Lonely Cactus

A life of punk, code and apathy

Friday, March 24, 2006

Unfinished Stories

Mike sat at the computer while Andrea cut photos out of a half-foot stack of magazines. the clippings, which she pressed with a glue stick onto a posterboard collage, were women's forms, women's faces, women's lips, and skirts.

"When does he get here?" she asked, not looking up.

"He should be here already. I hope he didn't get lost. I probably should have gone to the train station to meet him."

"He took the train from Vancouver?"

"Yup, three days."

"Romantic," she said, attacking a makeup add with scissors. "Romantic, but, stupid."

Sunday, March 19, 2006

Geekdom

I found this article on OSNews to be funny. Thus, I am pretty much irredeemably geek-tastic.

Sunday, March 12, 2006

South Central

Starbucks in South LA


There are many ways to meander from Crenshaw to Orange County, and when time is not pressing, I'll explore the surface streets.

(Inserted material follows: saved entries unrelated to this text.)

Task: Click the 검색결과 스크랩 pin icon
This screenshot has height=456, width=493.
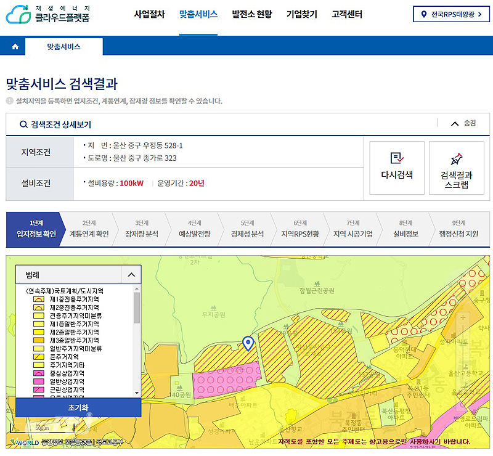Action: 456,158
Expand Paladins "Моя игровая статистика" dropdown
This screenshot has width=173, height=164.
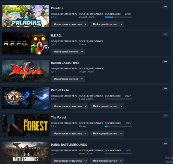(70, 24)
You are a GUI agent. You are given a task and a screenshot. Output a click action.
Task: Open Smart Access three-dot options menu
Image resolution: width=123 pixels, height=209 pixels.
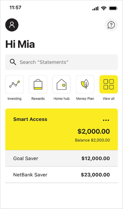[106, 120]
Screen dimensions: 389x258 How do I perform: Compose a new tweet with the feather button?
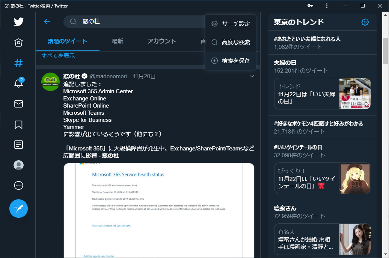[18, 209]
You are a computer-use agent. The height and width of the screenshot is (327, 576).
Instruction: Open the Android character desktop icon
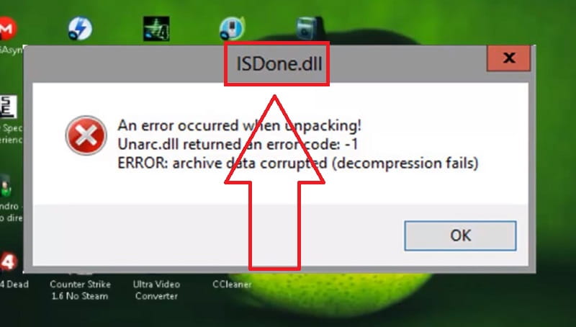point(6,187)
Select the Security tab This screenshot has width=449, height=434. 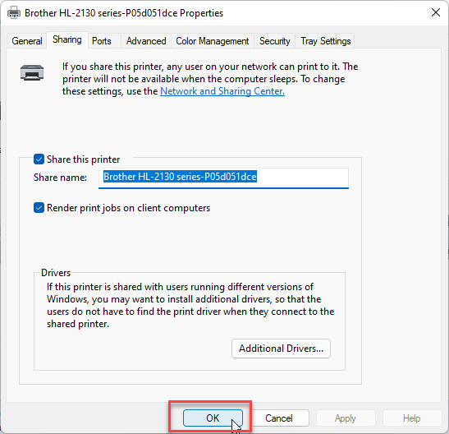click(274, 41)
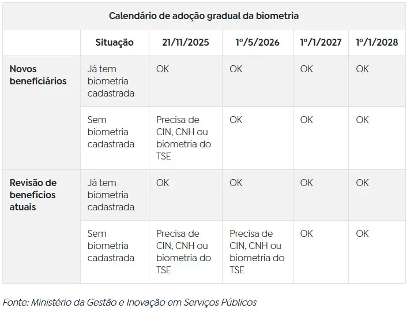
Task: Click "Já tem biometria cadastrada" in Revisão de benefícios
Action: pos(108,195)
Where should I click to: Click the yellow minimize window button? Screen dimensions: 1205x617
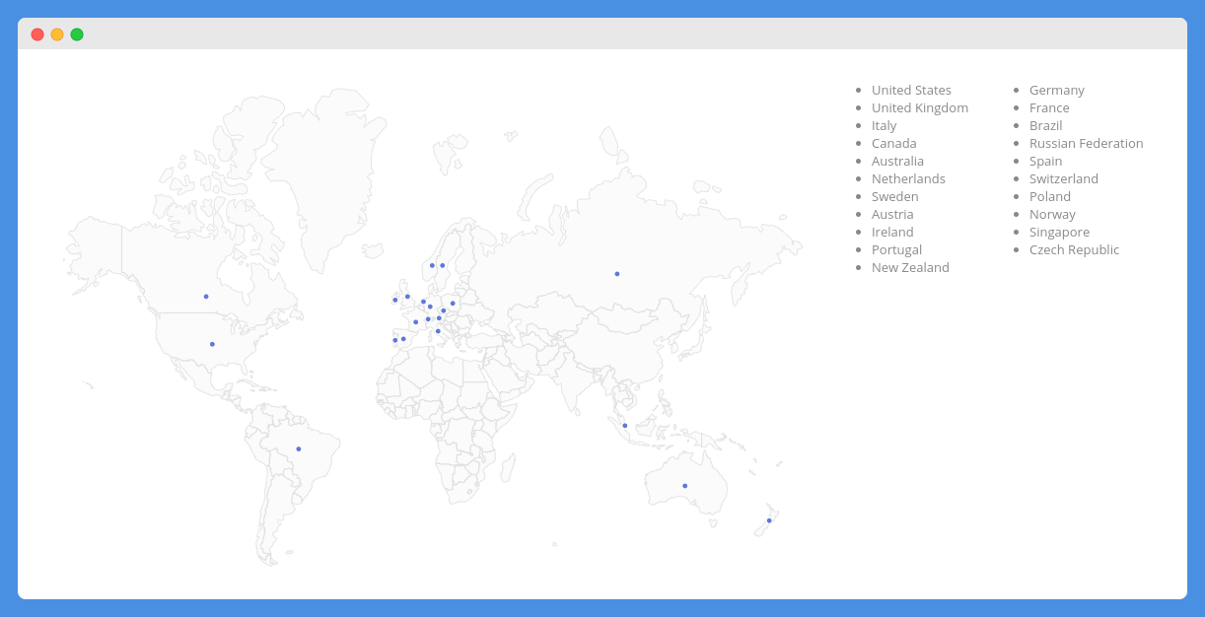57,34
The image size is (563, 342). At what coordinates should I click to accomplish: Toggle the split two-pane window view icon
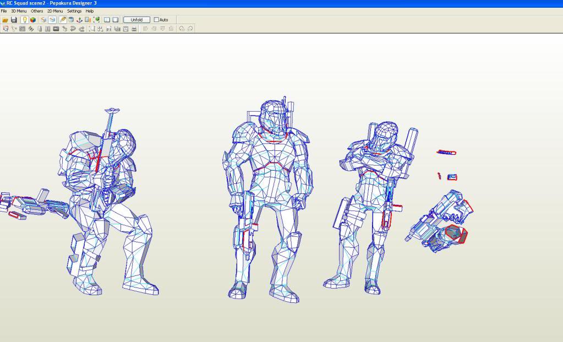(107, 20)
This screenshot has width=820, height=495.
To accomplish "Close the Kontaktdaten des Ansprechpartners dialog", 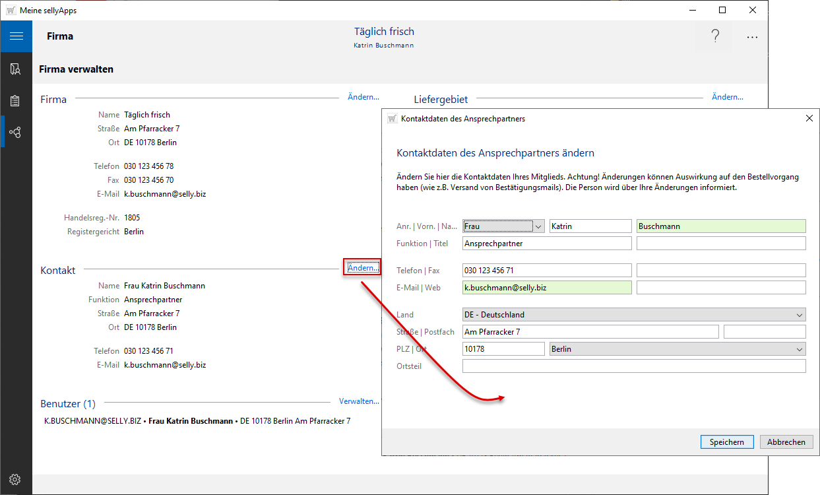I will point(809,119).
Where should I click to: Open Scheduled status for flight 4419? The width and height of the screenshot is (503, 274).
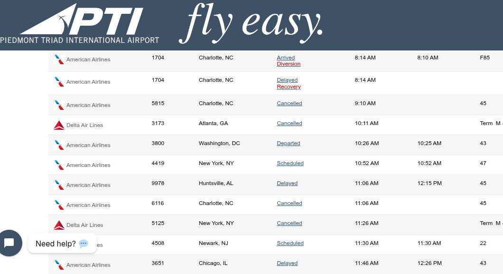point(290,163)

Today I headed south down Crenshaw and meandered south-east until I hit Imperial Highway in Lynwood.

Unintentionally I passed Florence and Normandie, an infamous intersection where a white trucker was hauled from his rig and beaten. This was caught on camera from one of the swarm of newscopters that encircle LA.

In LA, we spend a lot of time mythmaking, repackaging real neighborhoods and real people into symbols, meanings, and shorthand. It is what we do in the SouthLand. (I am no better, filling up bytes in cyberspace repackging my boring life.) This intersection is a symbol, as well as being the Florence and Normandie that has gas stations on three corners and an AutoZone on the other.

For the unitiated, it might be surprising how suburban and pleasant the residential neighborhoods are. The yards are well tended, and the houses are well maintained. There is money here, too. I watched many well-heeled families walking to church.

The business districts are another story. There are many sad, unmaintained storefronts. The businesses that do exist tend to be those that require little startup capital and little corporate backing: barbers, liquor stores, small markets, small restaruants.

I have been living for two years at the extreme north-west corner of South Central, and, to be honest, I've been something of a failure at finding community or creating community. I've met all the neighbors yet barely know them, and they probably all hate me for never mowing the lawn. Here, just as in Fullerton, my community is divided between people from work and lifetime friends.

I have changed somewhat. I've certainly become less skittish. I've learned to judge neighborhoods not by their commerical districts, over which people have little control, but by the houses and gardens. I've learned to say hello to my neighbors, when, in Orange County, not saying hello and letting people get on with their lives is actually more polite.

Old Navy stores near South LA


But, the fact remains that any outsider that gets lost coming off the 110 and drives around the main streets, looking at the sad storefronts crammed with churches and liquor stores, and barber shops, with nary an Old Navy or Starbucks to be seen, will have the legend of South-Central reinforced by the vista of it.

Sunday, March 05, 2006

Sunday at Work

If I don't get this doc written right now, I'm fucked. My company will look foolish. My personal repuation will suffer. The reputations of my team will also suffer. And in a business for which reputation is the only currency that matters, it is a big deal.

But I just can't do it. I'm so burnt out. I'm so beyond caring.

All the time, my mind is buzzing, full blown ADD. Hopping from topic to topic, bouncing between bizarre intellectual persuits and dark fantasies of escape and freedom.

I click all around the blogosphere, stuffing my head with useless trivia: Pakistani politics, Fortran libraries for linear equations, memes and rants about memes, C++ windowing toolkits. All this minutia and trivia fascinates me, and my job does not. ADD, information addiction, these are often an asset in my work. But when my job become writing technical documents about studies about poorly designed Giant Robots, inability to focus on the boring suddenly becomes a career-ending shortcoming.

A life in Los Angeles is hard won: buying a house requires a life lead without serious missteps, without diverting from "the path". High school, college, work. Save money. Nose: grindstone. After a childhood of financial insecurity, I pushed forward on "the path". Here I am. I win, I win, but, I live a gray-colored life.

But if I run away, if I bail on this, I may be forever destroying my chance to live this life. Property values, dwindling number of on-shore engineering/science jobs. A precarious position. What if I bail and find that this was as good as it gets? What if I bail and find out that my unease is always present with me: a broken soul, a malformed API, and that I've screwed up my position for nothing.

Someone once said that you are what you cannot throw away. I cannot throw away this home, this job, this life. I am this home and this job. I hate this job.

Sigh. Listen to me whine. It is so pathetic. "Pity me." I'm pulling in a buttload of money and living in my own place. How dare I whine about how hard my life is, when China and India (1/3 of the world's pop) have a per capita under $1500 a year.